USC Suzanne Dworak-Peck School of Social Work:  What systems of care existed prior to your involvement in the Alzheimer’s Association, and what was the model of delivery you developed?

Peter Braun: When I came to the Alzheimer’s Association in 1988, thousands of people were caring for their ailing parents or spouses, but the disease had very little visibility on a societal level. The Los Angeles chapter only provided support groups for caregivers and a few other basic services. We had a vision of expanding beyond that.

Over the next 20 years, we developed a range of programs to provide clinical, educational and support services for people with early- and middle-stage Alzheimer’s. It was important to us that our services reflected the diversity of the Los Angeles community, so we created programs specifically for African-Americans, Latinos and Asian-Pacific Islanders, including bilingual support groups and adult day care centers.

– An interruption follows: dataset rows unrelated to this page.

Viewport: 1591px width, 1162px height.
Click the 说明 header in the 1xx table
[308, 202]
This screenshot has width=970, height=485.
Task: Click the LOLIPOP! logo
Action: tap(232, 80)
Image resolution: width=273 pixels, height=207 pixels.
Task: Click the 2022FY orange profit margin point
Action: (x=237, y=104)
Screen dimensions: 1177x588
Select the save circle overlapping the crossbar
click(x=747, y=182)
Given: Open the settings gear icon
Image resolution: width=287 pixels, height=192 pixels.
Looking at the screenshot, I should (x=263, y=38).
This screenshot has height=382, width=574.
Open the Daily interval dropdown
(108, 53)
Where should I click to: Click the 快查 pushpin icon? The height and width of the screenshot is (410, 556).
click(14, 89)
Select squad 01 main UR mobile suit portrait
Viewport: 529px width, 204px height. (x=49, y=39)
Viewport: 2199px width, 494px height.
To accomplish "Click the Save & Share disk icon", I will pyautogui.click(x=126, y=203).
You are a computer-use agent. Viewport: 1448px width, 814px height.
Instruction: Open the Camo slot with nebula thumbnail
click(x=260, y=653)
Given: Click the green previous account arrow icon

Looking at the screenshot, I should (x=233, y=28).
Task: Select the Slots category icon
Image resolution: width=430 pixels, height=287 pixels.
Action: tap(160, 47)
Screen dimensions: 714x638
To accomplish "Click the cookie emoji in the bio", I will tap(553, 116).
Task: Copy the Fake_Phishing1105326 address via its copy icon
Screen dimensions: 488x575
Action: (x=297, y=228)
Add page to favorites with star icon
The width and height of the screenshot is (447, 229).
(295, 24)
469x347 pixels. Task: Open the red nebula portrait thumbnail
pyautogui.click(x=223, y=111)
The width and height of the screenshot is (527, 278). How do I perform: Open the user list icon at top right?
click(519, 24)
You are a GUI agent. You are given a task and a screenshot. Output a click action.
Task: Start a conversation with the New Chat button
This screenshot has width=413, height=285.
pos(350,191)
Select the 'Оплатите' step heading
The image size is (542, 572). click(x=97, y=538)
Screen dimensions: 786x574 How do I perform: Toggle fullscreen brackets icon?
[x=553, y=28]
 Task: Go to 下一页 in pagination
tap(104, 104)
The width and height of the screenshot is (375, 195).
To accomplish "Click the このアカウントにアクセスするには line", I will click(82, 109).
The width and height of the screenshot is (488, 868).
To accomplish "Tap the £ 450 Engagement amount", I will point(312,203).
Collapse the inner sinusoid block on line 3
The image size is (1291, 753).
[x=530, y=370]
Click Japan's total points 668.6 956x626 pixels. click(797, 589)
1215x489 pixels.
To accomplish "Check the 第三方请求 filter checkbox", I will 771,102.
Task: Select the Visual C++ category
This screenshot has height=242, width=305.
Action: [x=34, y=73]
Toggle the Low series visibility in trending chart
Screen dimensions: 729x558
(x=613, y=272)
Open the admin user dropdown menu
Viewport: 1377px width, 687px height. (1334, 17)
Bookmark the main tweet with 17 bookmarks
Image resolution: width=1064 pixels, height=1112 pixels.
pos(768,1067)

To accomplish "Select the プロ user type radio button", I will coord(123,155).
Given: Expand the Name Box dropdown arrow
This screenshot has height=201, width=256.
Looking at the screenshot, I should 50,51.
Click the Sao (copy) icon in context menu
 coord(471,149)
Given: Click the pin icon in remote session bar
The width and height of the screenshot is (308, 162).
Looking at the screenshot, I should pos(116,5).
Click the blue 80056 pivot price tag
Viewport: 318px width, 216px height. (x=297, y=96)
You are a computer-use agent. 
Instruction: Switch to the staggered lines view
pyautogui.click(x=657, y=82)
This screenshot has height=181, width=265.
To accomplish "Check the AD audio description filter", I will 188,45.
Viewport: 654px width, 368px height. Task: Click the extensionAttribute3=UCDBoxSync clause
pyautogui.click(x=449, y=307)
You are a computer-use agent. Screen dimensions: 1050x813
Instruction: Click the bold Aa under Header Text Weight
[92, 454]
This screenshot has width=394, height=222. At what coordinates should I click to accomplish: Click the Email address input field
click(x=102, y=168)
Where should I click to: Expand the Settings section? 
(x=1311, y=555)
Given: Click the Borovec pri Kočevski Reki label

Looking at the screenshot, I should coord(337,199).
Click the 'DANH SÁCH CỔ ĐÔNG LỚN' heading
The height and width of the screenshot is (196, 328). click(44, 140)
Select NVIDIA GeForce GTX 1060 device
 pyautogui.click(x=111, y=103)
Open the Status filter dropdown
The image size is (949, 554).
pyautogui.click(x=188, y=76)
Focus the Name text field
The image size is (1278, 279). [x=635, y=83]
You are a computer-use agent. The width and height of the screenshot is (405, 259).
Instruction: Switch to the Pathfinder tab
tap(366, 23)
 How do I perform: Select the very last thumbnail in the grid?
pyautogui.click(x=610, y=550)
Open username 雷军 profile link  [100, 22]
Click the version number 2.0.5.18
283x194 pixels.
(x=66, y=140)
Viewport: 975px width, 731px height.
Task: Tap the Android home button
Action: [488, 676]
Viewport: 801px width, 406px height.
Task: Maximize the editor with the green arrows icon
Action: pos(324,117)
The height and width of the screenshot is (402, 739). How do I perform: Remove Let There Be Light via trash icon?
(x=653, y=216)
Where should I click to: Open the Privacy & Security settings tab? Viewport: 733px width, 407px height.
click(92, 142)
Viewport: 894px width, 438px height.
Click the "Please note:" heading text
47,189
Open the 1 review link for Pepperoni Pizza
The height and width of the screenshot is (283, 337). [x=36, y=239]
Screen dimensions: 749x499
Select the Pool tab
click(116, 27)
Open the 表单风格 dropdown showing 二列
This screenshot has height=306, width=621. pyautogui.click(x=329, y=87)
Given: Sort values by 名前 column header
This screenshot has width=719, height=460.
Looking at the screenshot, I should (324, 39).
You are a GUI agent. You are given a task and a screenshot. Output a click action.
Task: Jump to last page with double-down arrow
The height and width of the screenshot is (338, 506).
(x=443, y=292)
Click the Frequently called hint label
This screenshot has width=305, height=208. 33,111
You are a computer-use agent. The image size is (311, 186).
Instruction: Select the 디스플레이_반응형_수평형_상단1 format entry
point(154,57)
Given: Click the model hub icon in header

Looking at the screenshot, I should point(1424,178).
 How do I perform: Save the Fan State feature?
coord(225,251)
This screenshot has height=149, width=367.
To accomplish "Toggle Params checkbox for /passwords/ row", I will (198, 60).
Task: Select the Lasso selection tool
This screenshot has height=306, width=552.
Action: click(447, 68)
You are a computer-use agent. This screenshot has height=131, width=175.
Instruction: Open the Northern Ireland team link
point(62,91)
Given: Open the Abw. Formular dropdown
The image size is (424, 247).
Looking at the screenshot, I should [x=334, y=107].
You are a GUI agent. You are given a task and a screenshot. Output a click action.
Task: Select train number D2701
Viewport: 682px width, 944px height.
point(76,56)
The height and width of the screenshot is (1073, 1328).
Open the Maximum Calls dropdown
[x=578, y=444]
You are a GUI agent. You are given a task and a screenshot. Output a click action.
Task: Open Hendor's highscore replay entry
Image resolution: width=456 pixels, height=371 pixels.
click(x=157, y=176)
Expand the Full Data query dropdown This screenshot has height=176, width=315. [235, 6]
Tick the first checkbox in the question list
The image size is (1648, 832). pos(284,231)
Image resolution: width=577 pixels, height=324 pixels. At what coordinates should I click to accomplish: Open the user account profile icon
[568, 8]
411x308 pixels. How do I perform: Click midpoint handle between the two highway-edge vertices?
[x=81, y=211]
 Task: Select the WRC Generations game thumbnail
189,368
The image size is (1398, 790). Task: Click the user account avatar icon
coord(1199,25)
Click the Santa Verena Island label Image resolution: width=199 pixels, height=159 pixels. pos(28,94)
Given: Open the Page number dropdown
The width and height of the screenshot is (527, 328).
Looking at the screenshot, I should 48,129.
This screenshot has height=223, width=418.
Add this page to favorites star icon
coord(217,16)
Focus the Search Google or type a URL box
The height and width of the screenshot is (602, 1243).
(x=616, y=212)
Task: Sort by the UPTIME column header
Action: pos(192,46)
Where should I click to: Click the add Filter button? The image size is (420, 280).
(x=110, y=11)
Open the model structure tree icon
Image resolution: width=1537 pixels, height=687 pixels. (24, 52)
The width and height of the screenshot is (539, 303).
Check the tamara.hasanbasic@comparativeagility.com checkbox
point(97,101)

USC: Why did you specifically focus on minority communities?

PB: All groups need more services, but minority groups struggle the most to find culturally appropriate resources. I remember an instance where a staff member from Little Tokyo Service Center came in to request a Japanese translation of one of our brochures for caregivers. It turned out that our finished product was the first Japanese-language brochure for Alzheimer’s caregivers in the country.

Part of our vision for the Alzheimer’s Association was to bring families together who are facing this disease while simultaneously developing resources that address the unique challenges for minority groups. One of our cornerstone programs, which is still in existence today, is “Train the Trainer,” where we give ethnically diverse staff from Alzheimer’s Associations throughout California the tools to train caregivers in their native languages. This gives caregivers the power to advocate for themselves and their families when interacting with physicians and other medical organizations.

Another program we developed was Long Distance Caregiving. In many cases, elderly people with Alzheimer’s in LA have children living in other parts of the country. It’s not always feasible for children to take care of their parents, so the program connects them to resources for caregiving and helps them monitor care remotely.

USC: Can you speak about Alzheimer’s disease from a policy perspective? Why is it so important to develop policies at the local, state and national levels?

PB: When I came to the Alzheimer’s Association, roughly 2.5 million Americans had Alzheimer’s. Now, there are over 5 million. The disease is now the sixth leading cause of death in our country. That’s a lot of people, and that number will only grow as baby boomers age. In LA, we were able to prove that developing a richer system of care — with private, public and nonprofit organizations on board — significantly improves treatment and quality of life for patients, and we need to be able to build that network out for an aging population.

Thankfully, funding has expanded as the public has become more aware of Alzheimer’s. In 1989, the first year in which public policy forums on the disease were held, the government allocated $100 million for research. Now we’re looking at $1.4 billion. That’s great, but we definitely need more resources to effectively tackle the disease at scale. Even with increases in funding, there’s been little progress on treatment methods. Only with intensified research programs can we hope for the kind of progress necessary to make significant advances in treatment or find a cure.

Under the Obama administration, a plan called the National Alzheimer’s Project was developed through the Department of Health and Human Services (HHS). The goal of that plan was to accelerate treatments, improve early diagnosis and increase outreach for certain ethnic and racial communities. If we deplete funding for the National Institute of Health and the HHS, as the current administration is doing, all of these programs will be at risk. Much of what has been accomplished since 1980 will be challenged, unless advocates and legislators work to preserve that progress.